EXTRACTABLES & LEACHABLES – A Practical Approach to Extractables & Leachables
The study of extractables and leachables (E&L) has been evolving for many years. As pharmaceutical manufacturers, packaging vendors, and regulatory agencies gain more knowledge of extractable compounds, the scope of E&L guidelines grows with it. Many of the case studies that initiated interest in extractables and leachables are based on primary packaging. In some cases, the secondary or tertiary packaging were identified as sources of leachables. As a result, the primary emphasis of extractables screens has been on the packaging systems. The approach to these screens is well established. The first iterations of regulatory guidance addressed the common packaging materials in the United States Pharmacopeia (USP) chapter <661>, which relied heavily on physiochemical testing to characterize the material of construction but did not directly address extractables testing of the final packaging materials in detail. With advancements in the manufacture of plastics and increasing variety of base polymers used for packaging systems, it became evident that more specific guidelines are needed.

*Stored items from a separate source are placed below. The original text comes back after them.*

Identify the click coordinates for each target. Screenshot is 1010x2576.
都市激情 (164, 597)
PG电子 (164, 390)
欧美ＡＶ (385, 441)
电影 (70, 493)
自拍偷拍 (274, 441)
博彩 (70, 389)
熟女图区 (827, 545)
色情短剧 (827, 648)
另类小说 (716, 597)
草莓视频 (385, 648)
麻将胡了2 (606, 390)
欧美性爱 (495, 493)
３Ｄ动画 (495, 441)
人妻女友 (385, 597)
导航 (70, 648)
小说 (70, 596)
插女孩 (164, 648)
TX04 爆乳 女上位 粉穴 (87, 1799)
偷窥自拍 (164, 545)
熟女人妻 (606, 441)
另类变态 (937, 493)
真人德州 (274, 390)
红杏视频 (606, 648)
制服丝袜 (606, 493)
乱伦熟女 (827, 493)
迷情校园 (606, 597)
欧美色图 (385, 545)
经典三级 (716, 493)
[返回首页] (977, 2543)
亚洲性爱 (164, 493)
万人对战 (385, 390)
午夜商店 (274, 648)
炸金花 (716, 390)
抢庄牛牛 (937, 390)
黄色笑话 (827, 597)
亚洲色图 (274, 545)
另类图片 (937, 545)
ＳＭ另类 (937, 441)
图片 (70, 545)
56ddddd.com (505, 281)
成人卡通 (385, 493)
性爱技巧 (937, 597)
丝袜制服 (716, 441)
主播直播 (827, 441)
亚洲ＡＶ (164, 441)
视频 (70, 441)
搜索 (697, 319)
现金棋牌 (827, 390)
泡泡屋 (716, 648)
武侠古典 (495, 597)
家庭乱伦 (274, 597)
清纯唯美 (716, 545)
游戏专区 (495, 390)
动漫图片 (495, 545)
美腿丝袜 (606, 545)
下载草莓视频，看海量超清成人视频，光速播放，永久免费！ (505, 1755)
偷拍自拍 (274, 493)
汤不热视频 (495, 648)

In an effort to provide clarity with respect to extractables and leachables used in primary packaging and the manufacture of drug products, USP introduced a series of chapters specifying the approach to characterize and qualify both packaging and manufacturing systems with respect to patient safety. USP chapter <661> was split in two: chapter <661.1> Plastic Materials of Construction, which deals with identification, physiochemical properties, and bioreactivity of the materials of construction only, and <661.2> Plastic Packaging Systems for Pharmaceutical Use, which addresses the final packaging system and establishes its suitability for intended use. Additionally, as the components used in manufacturing become of increasing interest as sources of potential leachables, the industry must prepare for the new guidelines. Furthermore, the rising popularity of biologics and the relative complexity of their manufacture warrants a comprehensive framework for determining the risk of drug-product-material interaction. A systematic approach to addressing these materials more specifically is introduced in draft USP chapters <665> Polymeric Components and Systems Used in the Manufacture of Pharmaceutical and Biopharmaceutical Drug Product and <1665> Plastic Components and Systems Used to Manufacture Pharmaceutical Drug Products. While the latter two chapters are not yet official, the purpose of these chapters is to explicitly include requirements for extractables and leachables, it is prudent to get acquainted with the content.
The final chapter, which became effective in conjunction with <1663> Assessment of Extractables Associated with Pharmaceutical Packaging/Delivery Systems is <1664> Assessment of Drug Product Leachables Associated with Pharmaceutical Packaging/Delivery Systems. The purpose of this chapter is to outline the basis of a leachables assessment of packaged drug product, the determination of an appropriate analytical evaluation threshold, and to establish an extractables-leachables correlation. Guidelines for the long-term strategy for monitoring target compounds, such as method validation, development of specification, etc. are also listed in this chapter.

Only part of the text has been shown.